L’Écossais bondit jusqu’à Esther… Page 30

Des sanglots contenus faisaient trembler ses lèvres.

— Assurément vous les reverrez… mais plus tard… quand la chose pourra se faire sans danger pour vous. Pour le moment, il faut vous remettre et recommencer votre vie.

— Recommencer ma vie ! s’écria Héraldine, effrayée de cette expression dont elle ne pouvait, dans le désarroi tumultueux de sa pensée, saisir la justesse. Non ! non ! cela ne se peut pas… je veux la continuer ma vie avec mes petits !

Mes petits !…

Mais à la fin ces mots, si souvent répétés dans la bouche de la Métisse, finissaient par impatienter un peu la vieille femme.
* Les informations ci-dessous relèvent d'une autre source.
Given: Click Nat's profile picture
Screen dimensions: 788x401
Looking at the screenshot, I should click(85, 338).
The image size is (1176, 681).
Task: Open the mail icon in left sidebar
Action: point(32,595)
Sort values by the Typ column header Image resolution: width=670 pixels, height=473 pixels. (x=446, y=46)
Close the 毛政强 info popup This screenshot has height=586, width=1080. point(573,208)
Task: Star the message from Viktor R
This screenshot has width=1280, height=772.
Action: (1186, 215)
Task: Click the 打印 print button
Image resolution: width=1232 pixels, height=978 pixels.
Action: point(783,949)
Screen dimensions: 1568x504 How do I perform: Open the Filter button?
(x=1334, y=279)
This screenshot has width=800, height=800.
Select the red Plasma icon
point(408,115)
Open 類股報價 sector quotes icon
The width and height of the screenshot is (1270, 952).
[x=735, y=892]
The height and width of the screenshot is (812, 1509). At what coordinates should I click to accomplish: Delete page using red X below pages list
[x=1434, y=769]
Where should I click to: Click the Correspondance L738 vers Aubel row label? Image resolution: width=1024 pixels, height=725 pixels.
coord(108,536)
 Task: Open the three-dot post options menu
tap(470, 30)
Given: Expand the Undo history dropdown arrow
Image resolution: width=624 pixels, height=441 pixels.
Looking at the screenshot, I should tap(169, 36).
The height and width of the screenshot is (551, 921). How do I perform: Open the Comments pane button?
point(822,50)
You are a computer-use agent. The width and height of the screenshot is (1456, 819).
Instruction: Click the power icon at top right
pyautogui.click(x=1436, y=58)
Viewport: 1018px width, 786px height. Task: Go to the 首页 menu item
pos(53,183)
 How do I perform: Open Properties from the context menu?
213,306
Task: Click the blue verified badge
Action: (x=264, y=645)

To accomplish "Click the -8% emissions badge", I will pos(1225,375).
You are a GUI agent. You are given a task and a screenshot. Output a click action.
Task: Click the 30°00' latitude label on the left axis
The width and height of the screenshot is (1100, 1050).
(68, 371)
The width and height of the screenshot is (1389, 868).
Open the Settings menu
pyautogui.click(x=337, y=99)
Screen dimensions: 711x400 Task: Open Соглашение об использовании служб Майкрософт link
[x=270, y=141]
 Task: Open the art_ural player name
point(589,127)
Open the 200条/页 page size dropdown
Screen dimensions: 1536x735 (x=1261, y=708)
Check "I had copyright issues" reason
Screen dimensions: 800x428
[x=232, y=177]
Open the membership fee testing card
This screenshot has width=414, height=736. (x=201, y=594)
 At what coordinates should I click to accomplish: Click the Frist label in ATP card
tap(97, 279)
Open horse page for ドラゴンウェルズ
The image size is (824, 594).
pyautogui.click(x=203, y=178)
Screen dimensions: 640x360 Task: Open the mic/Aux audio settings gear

Car elle ne savait rien des vœux exprimés par la mère de France et Joubert, et elle n’avait aucune idée de l’attachement, presque indissoluble, qui s’était noué entre Héraldine et les deux enfants de MacSon. Aussi ne pouvait-elle comprendre ni s’expliquer la passion singulière de la Métisse pour ces deux enfants étrangers.

Elle disait alors un peu brusquement… oh ! sans vouloir le moins du monde blesser la pauvre fille :

— Mais ces deux petits… ce sont pas vos enfants après tout ! Des enfants d’hérétique, de païen, des enfants de race étrangère… comment peuvent-ils tant vous préoccuper l’esprit ?

— Ah ! madame, s’écria Héraldine presque choquée, ignorez-vous donc la mère de ces deux enfants ?… une française et une catholique comme vous !

— Oui, c’est vrai, ma fille, t’as raison sous ce rapport. Sans avoir connu cette femme, car dans le temps on ne se voisinait pas avec Macson, j’en ai entendu parler. Mais n’empêche que leur père à ces deux enfants…

— Leur père, madame, n’en parlons pas, interrompit Héraldine. Mais les petits… Ah ! si vous les connaissiez !… Deux vrais petits Canadiens, deux bons petits Français, deux petits anges du bon Dieu ! Oui, deux anges… Ah ! les chers, les chers petits ! Tenez, madame, vous ne le croirez pas : mais il me semble que ces petits-là, ce sont mes enfants à moi… à moi seule !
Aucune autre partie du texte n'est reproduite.